Browser disconnection during crawl in Browsertrix Cloud

atroyer · September 21, 2023, 4:22am

Hi all, I’m very new to all this, so I hope this isn’t an obvious question:

I’ve just installed Browsertrix Cloud and started playing with it, using All projects | Hackaday.io as a test bed for learning the ropes. However, I’ve noticed a consistent drop in capture performance after a minute or so of running it. I thought this might be rate limiting, so I dropped to a single crawl (the options seem to be 1, 2, or 3) and added a 10 second delay time after behaviors before loading a new page. Still getting slow captures, and skipped pages. I reviewed the error log, and this is what it looks like. Any idea what might be going on?
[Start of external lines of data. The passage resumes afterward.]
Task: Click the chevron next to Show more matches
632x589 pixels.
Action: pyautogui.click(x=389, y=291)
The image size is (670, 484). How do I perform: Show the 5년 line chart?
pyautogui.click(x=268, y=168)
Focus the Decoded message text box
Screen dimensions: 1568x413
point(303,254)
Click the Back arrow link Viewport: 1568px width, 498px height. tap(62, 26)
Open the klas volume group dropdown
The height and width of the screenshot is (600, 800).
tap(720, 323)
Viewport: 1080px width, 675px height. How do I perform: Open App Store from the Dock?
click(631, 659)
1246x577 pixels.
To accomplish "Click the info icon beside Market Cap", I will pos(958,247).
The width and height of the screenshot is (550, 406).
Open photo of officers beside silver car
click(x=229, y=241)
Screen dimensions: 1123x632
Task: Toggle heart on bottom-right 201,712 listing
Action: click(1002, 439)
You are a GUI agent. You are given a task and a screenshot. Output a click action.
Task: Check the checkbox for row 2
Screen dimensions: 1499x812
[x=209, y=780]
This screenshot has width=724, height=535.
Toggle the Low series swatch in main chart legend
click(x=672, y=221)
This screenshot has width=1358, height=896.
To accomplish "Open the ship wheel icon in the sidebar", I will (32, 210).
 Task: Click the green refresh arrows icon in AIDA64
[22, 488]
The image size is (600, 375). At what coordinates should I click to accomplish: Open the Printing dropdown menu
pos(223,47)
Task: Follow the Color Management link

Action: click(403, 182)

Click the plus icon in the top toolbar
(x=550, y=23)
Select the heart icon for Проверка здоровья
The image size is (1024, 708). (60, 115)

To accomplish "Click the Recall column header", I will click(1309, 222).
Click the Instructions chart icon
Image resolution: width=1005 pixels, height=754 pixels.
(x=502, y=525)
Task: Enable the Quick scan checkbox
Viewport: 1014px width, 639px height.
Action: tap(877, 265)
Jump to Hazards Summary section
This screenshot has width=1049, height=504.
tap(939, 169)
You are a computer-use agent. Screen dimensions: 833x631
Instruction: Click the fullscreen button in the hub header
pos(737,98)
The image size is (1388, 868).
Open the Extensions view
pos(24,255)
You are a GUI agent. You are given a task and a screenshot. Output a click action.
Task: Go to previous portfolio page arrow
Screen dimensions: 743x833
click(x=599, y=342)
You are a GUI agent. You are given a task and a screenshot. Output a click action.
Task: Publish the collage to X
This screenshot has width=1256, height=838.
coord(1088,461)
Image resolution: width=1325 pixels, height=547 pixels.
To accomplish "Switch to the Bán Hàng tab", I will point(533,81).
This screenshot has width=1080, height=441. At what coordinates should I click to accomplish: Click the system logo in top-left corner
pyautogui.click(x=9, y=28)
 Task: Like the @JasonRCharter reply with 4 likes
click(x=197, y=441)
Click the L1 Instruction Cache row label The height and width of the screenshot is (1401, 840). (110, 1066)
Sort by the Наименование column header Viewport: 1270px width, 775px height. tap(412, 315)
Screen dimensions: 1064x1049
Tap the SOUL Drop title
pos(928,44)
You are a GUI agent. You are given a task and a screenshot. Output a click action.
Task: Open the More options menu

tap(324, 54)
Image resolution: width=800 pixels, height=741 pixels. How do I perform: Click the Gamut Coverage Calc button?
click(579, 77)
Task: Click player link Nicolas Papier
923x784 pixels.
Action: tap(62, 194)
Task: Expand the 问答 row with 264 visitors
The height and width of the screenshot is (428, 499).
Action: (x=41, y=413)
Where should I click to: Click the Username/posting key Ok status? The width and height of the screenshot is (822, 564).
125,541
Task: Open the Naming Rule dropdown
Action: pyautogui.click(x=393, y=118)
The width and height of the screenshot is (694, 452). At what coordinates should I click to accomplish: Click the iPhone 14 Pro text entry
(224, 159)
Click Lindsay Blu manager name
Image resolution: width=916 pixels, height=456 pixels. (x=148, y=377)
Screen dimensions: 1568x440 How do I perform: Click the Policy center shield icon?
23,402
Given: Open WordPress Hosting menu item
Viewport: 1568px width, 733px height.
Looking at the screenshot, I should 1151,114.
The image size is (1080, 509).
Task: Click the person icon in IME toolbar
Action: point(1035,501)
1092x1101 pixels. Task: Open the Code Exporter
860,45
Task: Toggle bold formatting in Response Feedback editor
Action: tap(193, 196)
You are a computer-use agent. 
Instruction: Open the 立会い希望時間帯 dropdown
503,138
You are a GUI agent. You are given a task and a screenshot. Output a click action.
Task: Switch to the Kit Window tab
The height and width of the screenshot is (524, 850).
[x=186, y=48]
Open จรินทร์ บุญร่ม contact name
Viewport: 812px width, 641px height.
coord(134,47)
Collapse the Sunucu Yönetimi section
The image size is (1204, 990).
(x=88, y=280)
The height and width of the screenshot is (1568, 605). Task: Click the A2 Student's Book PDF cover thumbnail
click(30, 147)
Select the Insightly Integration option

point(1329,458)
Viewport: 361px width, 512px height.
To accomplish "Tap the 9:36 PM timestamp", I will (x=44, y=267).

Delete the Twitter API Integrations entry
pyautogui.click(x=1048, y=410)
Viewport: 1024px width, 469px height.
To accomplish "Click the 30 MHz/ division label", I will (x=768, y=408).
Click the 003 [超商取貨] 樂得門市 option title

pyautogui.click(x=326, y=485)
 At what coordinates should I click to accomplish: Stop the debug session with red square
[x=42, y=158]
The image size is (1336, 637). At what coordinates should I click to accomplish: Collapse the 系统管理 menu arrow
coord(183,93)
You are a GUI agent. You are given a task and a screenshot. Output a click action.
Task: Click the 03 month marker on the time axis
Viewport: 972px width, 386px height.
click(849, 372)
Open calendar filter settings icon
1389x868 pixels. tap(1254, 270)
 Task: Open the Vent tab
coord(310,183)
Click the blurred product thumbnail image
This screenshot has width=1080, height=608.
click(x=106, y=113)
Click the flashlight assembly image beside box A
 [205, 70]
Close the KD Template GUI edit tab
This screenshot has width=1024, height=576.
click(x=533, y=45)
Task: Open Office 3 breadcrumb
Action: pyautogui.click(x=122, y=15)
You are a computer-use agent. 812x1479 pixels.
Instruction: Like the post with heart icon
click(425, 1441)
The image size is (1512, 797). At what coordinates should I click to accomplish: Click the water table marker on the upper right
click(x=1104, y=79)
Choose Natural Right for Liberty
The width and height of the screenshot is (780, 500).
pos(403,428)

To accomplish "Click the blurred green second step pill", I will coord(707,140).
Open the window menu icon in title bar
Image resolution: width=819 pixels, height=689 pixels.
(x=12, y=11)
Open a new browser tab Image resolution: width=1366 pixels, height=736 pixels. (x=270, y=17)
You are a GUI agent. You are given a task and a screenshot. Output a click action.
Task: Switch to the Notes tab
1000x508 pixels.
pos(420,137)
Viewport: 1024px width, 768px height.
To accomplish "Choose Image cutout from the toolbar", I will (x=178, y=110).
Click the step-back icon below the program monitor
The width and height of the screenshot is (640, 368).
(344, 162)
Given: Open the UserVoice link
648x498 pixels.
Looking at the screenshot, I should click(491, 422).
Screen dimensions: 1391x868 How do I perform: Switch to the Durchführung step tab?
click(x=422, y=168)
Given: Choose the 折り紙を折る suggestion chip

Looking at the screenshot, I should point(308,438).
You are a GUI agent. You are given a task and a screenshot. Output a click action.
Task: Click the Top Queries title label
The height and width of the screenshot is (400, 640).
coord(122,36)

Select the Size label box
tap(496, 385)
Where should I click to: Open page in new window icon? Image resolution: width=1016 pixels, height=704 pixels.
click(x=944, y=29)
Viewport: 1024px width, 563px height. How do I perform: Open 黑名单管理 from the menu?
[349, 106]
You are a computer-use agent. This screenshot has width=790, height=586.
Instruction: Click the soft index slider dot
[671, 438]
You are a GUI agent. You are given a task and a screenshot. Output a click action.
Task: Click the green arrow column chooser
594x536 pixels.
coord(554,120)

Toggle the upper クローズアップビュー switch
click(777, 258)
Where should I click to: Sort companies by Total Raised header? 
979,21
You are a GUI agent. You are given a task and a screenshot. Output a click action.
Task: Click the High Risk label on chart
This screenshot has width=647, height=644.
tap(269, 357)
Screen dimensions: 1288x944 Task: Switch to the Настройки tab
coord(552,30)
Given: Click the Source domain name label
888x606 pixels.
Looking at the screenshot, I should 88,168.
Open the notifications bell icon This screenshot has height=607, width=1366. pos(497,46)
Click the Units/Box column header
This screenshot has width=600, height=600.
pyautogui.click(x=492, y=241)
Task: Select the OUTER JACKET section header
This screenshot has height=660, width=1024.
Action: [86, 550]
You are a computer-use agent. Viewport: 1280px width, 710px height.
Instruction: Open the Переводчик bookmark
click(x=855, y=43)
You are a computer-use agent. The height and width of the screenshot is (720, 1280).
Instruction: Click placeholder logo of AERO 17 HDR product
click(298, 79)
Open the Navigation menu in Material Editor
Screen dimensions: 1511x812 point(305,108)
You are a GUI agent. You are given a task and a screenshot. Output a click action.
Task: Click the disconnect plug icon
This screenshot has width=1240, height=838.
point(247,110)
I can’t imagine I’m getting rate limited at 2 pages every 30 seconds…

Hank · September 28, 2023, 10:30pm

Not an obvious question! Doesn’t sound like a rate limiting issue…

I don’t think I’ve ever gotten the browser disconnected error which leads me to think this may be a problem with your setup? Are you running this locally or on cloud servers?

atroyer · October 4, 2023, 3:21pm

Hi Hank, thanks for the response.

I’m running this locally on my home computer. It’s pretty capable specs-wise, but I have to admit that I’m completely new to kubernetes. I don’t fully understand the how or why of assigning resources to individual “machines” or pods, or whatever fancy name kubernetes likes to use. Is it possible the VMs are to few? Or don’t have enough resources available to them?

(As a side note, Kubernetes is probably nice for developers and scaling, but for a regular joe, it’s kind of a nightmare to understand and configure. The front end is much, MUCH nicer to use than a command line though, so I’m willing to learn!)

ilya · October 7, 2023, 6:16am

The issue was likely the browser memory was configured too low, hence the browser crashes. Which version were you deploying?
We’ve made a lot of improvements here over last couple of weeks, you should try the latest 1.7.0 beta: Release Browsertrix Cloud 1.7.0 Beta 2 · webrecorder/browsertrix-cloud · GitHub
We should have 1.7.0 release ready fairly soon as well.
You should be able to upgrade directly by running the helm upgrade command in the release.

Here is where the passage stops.